◆ **原文抜粋**
しかし三塁だけでなく一塁には山川穂高内野手に牧秀悟内野手、山田哲人内野手がいて、左翼はメジャーから参戦する吉田正尚外野手がいる。当初は控え確実と見られていたが、キャンプでなかなか状態が上がらない他の野手陣を尻目に好調を維持。大会直前にはシカゴ・カブスの鈴木誠也外野手がケガで離脱したこともあり、貴重な右打者として首脳陣の期待は、日を追うごとに高まってきた。
2月26日のソフトバンクとの強化試合では無死三塁からしっかり右方向にゴロを転がし、三塁走者を還す打撃を見せている。長打だけではない。状況に応じてそういう最低限の仕事をやり切る意識が徹底されているのも、首脳陣が使いやすい1つの理由だ。
ただ、左が続く打線の中に入ることで苦労はいつも以上に大きい。
「自分のチーム(巨人)なら、必ず坂本(勇人内野手)さんとかが前にいるので、相手投手のその攻めとかを見て打席に入る」
「徐々に6番にも慣れてきたかなと思うし」
こう語るように1次ラウンドで先発した3試合は、1番から左が続くなかで最初の右打者として打席に入ってきた。この試合も1番のラーズ・ヌートバー外野手から5番の村上までズラッと左が並ぶ左打線だ。その結果、海外の初見の投手を相手に、右打者への攻め方、配球の傾向も判らないままに打席に入らなければならなかった。

◆ **データ抜粋**
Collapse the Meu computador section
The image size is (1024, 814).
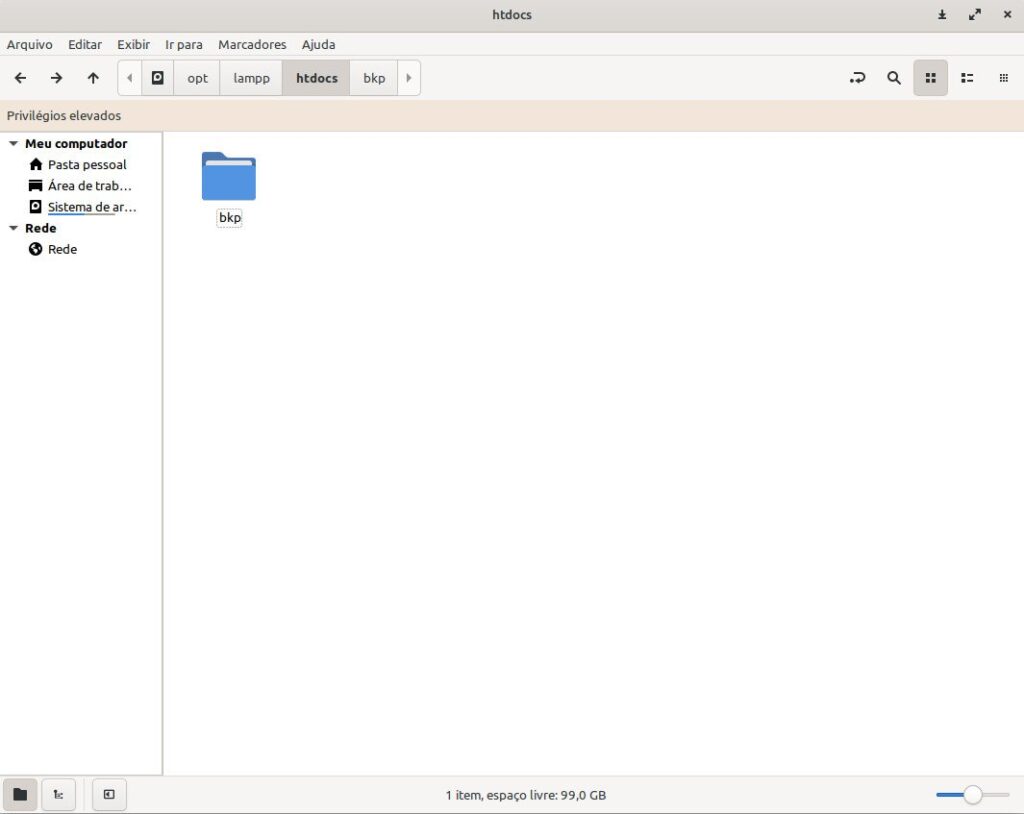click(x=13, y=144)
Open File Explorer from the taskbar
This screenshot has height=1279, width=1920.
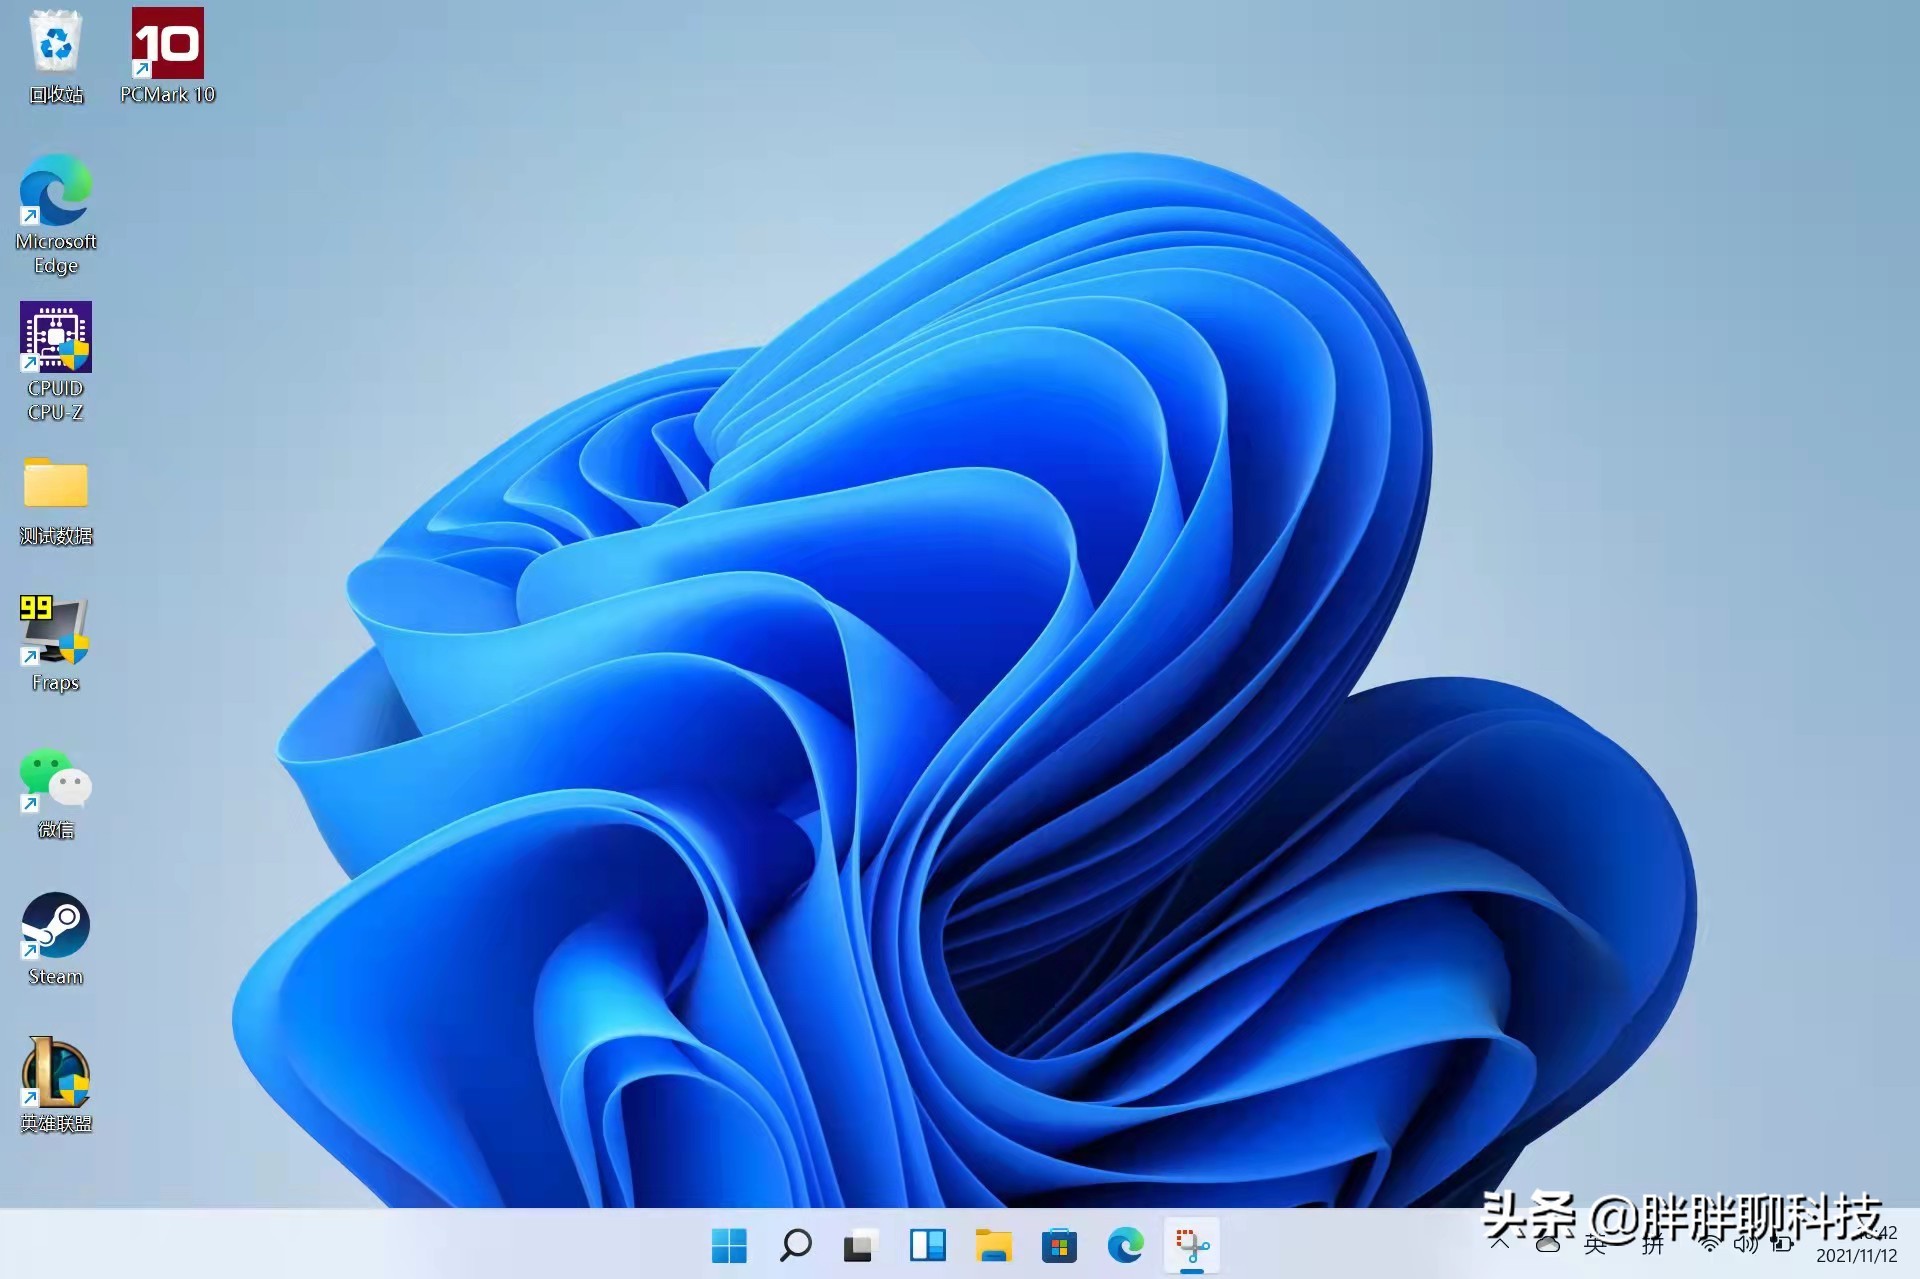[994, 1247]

◆ **課題**
原文抜粋から「しかし三塁だけでなく一塁には」から「ただ、左が続く打線の中に入ることで苦労はいつも以上に大きい。」まで、末尾の語句も含めて一字も変えずに抜き出してください。 一覧は別の出典から取ったもの。

◆ **出力**
しかし三塁だけでなく一塁には山川穂高内野手に牧秀悟内野手、山田哲人内野手がいて、左翼はメジャーから参戦する吉田正尚外野手がいる。当初は控え確実と見られていたが、キャンプでなかなか状態が上がらない他の野手陣を尻目に好調を維持。大会直前にはシカゴ・カブスの鈴木誠也外野手がケガで離脱したこともあり、貴重な右打者として首脳陣の期待は、日を追うごとに高まってきた。
2月26日のソフトバンクとの強化試合では無死三塁からしっかり右方向にゴロを転がし、三塁走者を還す打撃を見せている。長打だけではない。状況に応じてそういう最低限の仕事をやり切る意識が徹底されているのも、首脳陣が使いやすい1つの理由だ。
ただ、左が続く打線の中に入ることで苦労はいつも以上に大きい。